When discussing industrial military leaders, it is almost impossible to leave out Helmuth von Moltke (the Elder). This Prussian and Chief of the German General Staff took many of the practices of Napoleon and the theories of Clausewitz to utilize and institutionalize mobilization and, with the help of Albrecht von Roon and Otto von Bismarck, to unify Germany and change the face of Europe forever. His theory of warfare, clearly stated in the quote below and written in 1880, foreshadows what war would look like for the next 65 years and beyond (in the form of inter-state industrial warfare):
The greatest good deed in war is the speedy ending of the war, and every means to that end, so long as it is not reprehensible, must remain open. In no way can I declare myself in agreement with the Declaration of St. Petersburg that the sole justifiable measure in war is “the weakening of the enemy’s military power.” No, all the sources of support for the hostile government must be considered, its finances, railroads, foodstuffs, even its prestige.

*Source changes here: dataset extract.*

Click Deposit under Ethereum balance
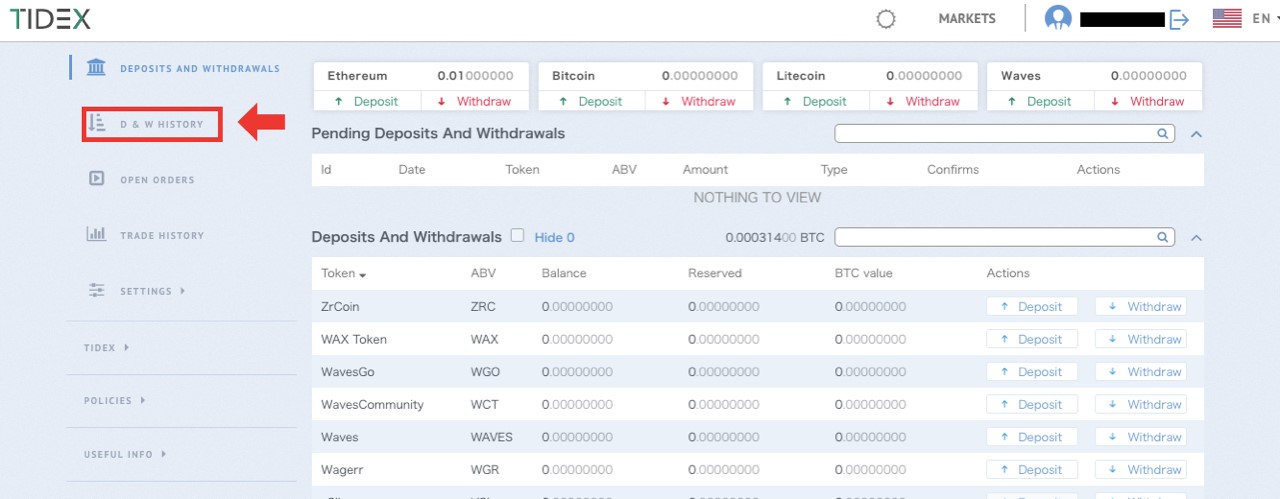This screenshot has width=1280, height=499. pos(366,101)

Moltke built on the tactics of Napoleon in that he would mobilize his troops in smaller units (rather than one large force mobilizing to meet another large farce) so that his commanders could both conceal troop movements and react to a ever-changing battlefield. This gave his commanders the ability to coordinate in order to strike at weak points in an enemy’s position and divert an attack around enemy fortifications. Moltke’s ideas would inspire the Schlieffen Plan, Nazi Blitzkrieg, and the mobile warfare tactics of most nation-states thereafter.
The theories of strategy and tactics laid out here would influence a new paradigm of war fighting shown in, among others, the unification wars of Germany, the Franco-Prussian War, two World Wars. His theory of striking at a nation’s industrial base was most exemplified when two atomic bombs were dropped on Japan. Moltke was no less than the driving influence of how war was fought, what objectives were expected from it, and how the industrial base of states developed around it throughout the entire period of time that we are discussing here; Industrial militaries are still built on these principles and still try to fight wars using the methods he taught us. Whether good or bad, Moltke’s influence is undeniable.